Now, by the marvelous promise of functional languages, side effects are not to be concerned with. So, sets stooges and more-stooges should not work on top of each other ever. So, either the creation of more-stooges is a linear operation, or they share a common buffer (like Java's StringBuffer) which would seem like a very bad idea and conflict with immutability (subsequently stooges can drop an element one-by-one).
I am probably reinventing a wheel here. it seems like the hash-set would be more performant in clojure when you start with the maximum number of elements and then remove them one at a time until empty set as oppose to starting with an empty set and growing it one at a time.

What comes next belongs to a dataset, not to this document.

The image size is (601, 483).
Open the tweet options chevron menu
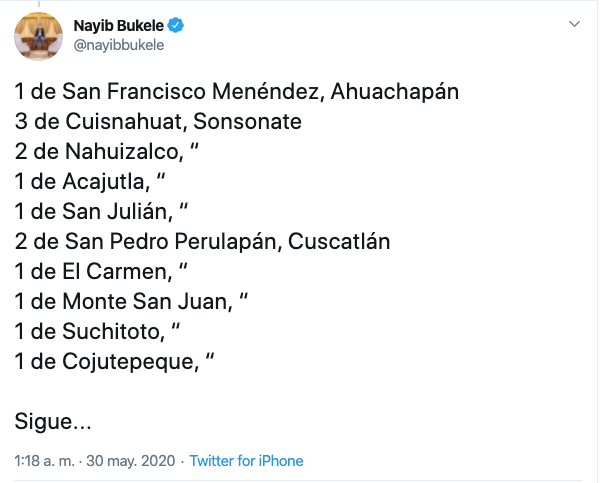(x=573, y=23)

The examples above might not seem terribly practical, or have workarounds, but the object-oriented language like Java/C#/Python/etc. has no problem with either growing or shrinking a set one or few elements at a time while also doing it fast.
A [functional] language which guarantees(or just promises?) immutability would not be able to grow a set as fast. Is there another idiom that one can use which somehow can help avoiding doing that?
For someone familiar with Python, I would mention set comprehension versus an equivalent loop approach. The running time of the two is tiny bit different, but that has to do with relative speeds of C, Python, interpreter and not rooted in complexity. The problem I see is that set comprehension is often a better approach, but NOT ALWAYS the best approach, for the readability might suffer a great deal.
Let me know if the question is not clear.